EXERCISE TASK :: Reproduce the rows between the line holding "Where should I click to: Flip" and the line holding "tap(360, 785)", inclusive, replacing "gray tile" with "green tile" and changing nothing else.

Word and element location records ::
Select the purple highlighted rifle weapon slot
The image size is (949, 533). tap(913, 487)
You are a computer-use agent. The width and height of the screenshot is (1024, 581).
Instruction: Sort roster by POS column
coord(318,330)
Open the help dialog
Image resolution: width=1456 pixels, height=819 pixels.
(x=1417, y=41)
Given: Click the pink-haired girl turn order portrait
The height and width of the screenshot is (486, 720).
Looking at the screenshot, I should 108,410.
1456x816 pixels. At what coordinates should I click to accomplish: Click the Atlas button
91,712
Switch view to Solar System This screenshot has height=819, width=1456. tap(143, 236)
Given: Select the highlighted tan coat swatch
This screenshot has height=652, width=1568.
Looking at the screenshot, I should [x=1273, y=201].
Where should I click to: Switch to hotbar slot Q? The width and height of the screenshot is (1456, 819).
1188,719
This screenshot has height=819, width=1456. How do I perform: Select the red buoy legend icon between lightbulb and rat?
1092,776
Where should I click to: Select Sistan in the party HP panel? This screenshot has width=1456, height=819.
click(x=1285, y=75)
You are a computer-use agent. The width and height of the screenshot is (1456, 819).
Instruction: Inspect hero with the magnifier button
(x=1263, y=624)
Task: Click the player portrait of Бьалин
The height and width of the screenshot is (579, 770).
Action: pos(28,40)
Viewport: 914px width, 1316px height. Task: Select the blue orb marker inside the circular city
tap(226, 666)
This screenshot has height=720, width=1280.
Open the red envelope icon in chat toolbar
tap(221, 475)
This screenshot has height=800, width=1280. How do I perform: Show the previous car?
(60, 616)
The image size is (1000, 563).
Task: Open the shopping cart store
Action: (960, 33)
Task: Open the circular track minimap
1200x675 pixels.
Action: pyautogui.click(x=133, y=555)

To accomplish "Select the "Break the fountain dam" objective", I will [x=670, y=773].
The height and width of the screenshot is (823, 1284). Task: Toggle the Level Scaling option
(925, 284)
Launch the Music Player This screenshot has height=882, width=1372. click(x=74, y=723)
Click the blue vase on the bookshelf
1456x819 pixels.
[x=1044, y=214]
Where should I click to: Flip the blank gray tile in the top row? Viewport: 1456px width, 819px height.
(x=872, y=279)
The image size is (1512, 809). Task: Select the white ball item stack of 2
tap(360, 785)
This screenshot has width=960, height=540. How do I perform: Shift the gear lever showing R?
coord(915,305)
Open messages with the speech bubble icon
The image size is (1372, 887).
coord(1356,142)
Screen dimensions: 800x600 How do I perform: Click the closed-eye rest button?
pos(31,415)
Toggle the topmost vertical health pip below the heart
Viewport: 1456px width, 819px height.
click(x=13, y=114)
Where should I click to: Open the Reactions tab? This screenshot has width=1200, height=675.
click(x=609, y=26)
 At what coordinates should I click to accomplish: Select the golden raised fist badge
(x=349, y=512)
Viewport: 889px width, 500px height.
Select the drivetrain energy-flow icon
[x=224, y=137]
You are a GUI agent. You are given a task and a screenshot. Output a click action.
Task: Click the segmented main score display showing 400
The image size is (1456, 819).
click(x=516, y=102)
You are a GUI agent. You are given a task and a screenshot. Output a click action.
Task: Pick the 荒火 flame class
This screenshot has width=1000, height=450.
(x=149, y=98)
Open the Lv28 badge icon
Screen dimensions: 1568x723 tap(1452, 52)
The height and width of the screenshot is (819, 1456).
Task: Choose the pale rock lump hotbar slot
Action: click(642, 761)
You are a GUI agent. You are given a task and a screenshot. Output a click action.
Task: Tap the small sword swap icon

RESPONSE TO THE EXERCISE ::
Where should I click to: Flip the blank green tile in the top row? Viewport: 1456px width, 819px height.
(x=872, y=279)
The image size is (1512, 809). Task: Select the white ball item stack of 2
tap(360, 785)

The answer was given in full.